The idea of student loan repayment as a work benefit has been growing in popularity in the past couple of years. It can seem like a nice-to-have offering targeting “those millennials” looking for help paying off debt and managing their budget. But when we look deeper at what inequities in the student loan debt load in America is really doing to our workforce, student loan repayment suddenly seems a lot more important.

Student loan debt has grown to nearly 1.5 trillion dollars, and on an individual level, it has eclipsed all other forms of debt for most Americans – including credit card debt (source). Consider this: according to the US Department of Education in 2017, less than half (47%) of borrowers in repayment paid at least one dollar towards their principal balance in the first five years of the repayment period.
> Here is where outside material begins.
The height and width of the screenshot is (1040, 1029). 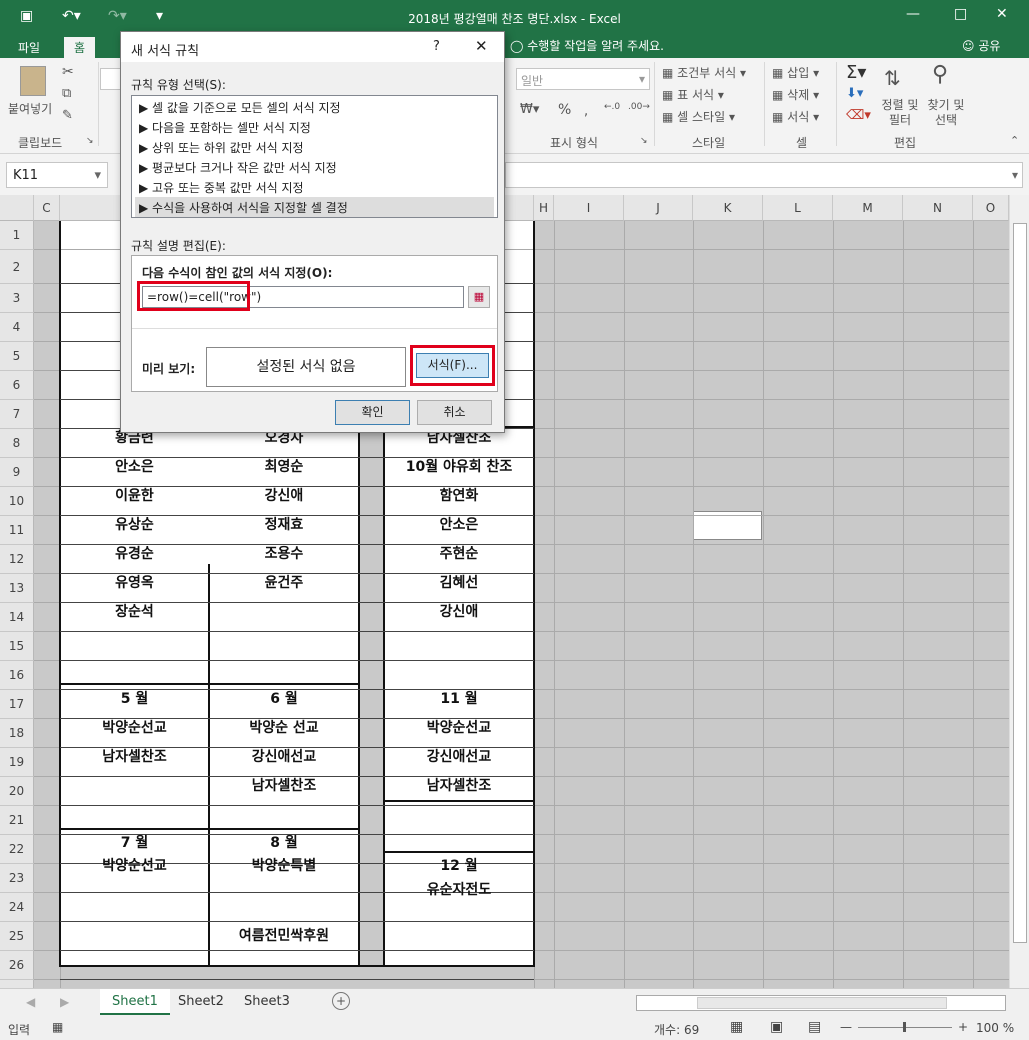 I want to click on row-header: 19, so click(x=17, y=762).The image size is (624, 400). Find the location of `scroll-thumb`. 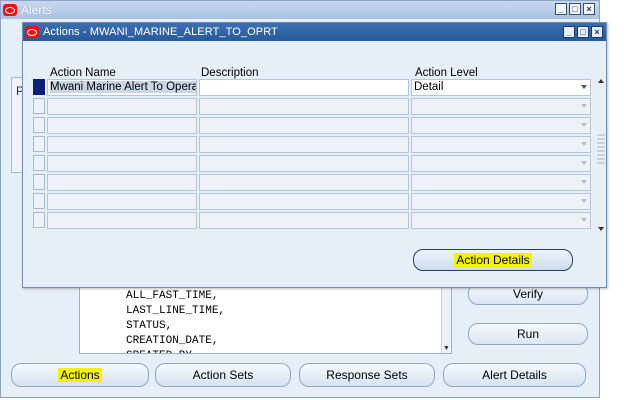

scroll-thumb is located at coordinates (601, 150).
The accessibility of student loans – both those backed by the government and private entities – is something of a double-edged sword. While they make it possible for more people to attend college, they have a disproportionate long-term financial impact on women and people of color. Both groups are more likely to come from families that don’t save as much for college, are more likely to take on private loans that have higher interest rates, and are less likely to have other sources of family wealth (source). But as both groups increase their participation in the highly-skilled workforce and attain higher degrees, this access is coming at a huge cost.

Despite near parity when it comes to the percentage of the population with a four-year degree, women hold two-thirds of all student loan debt, or nearly twice as much as their male counterparts. This equals over 900 billion dollars. Not only are women more likely to have debt, but they have fewer resources to repay it, given the national average of women earning $0.78 on the dollar as compared to men.

For people of color, it’s even harder. A recent study by the University of Wisconsin showed that at age 25,

“black youth report 83.3% more debt than their white counterparts, after adjusting for family background and postsecondary characteristics…After adjusting for all intercept controls, the black/white disparity in debt grows by about 6.8% annually. That is, black youth start their young adult careers with more debt than whites, and this disparity grows over time.”

In this light, the idea of student loan repayment seems like less of a fringe benefit than an imperative to ensure diversity and equity in the workforce. And until major education funding reform, the gap will only grow wider. By offering such benefits, your organization may be able to better target new and diverse talent pools that might not be able to afford to work for you otherwise.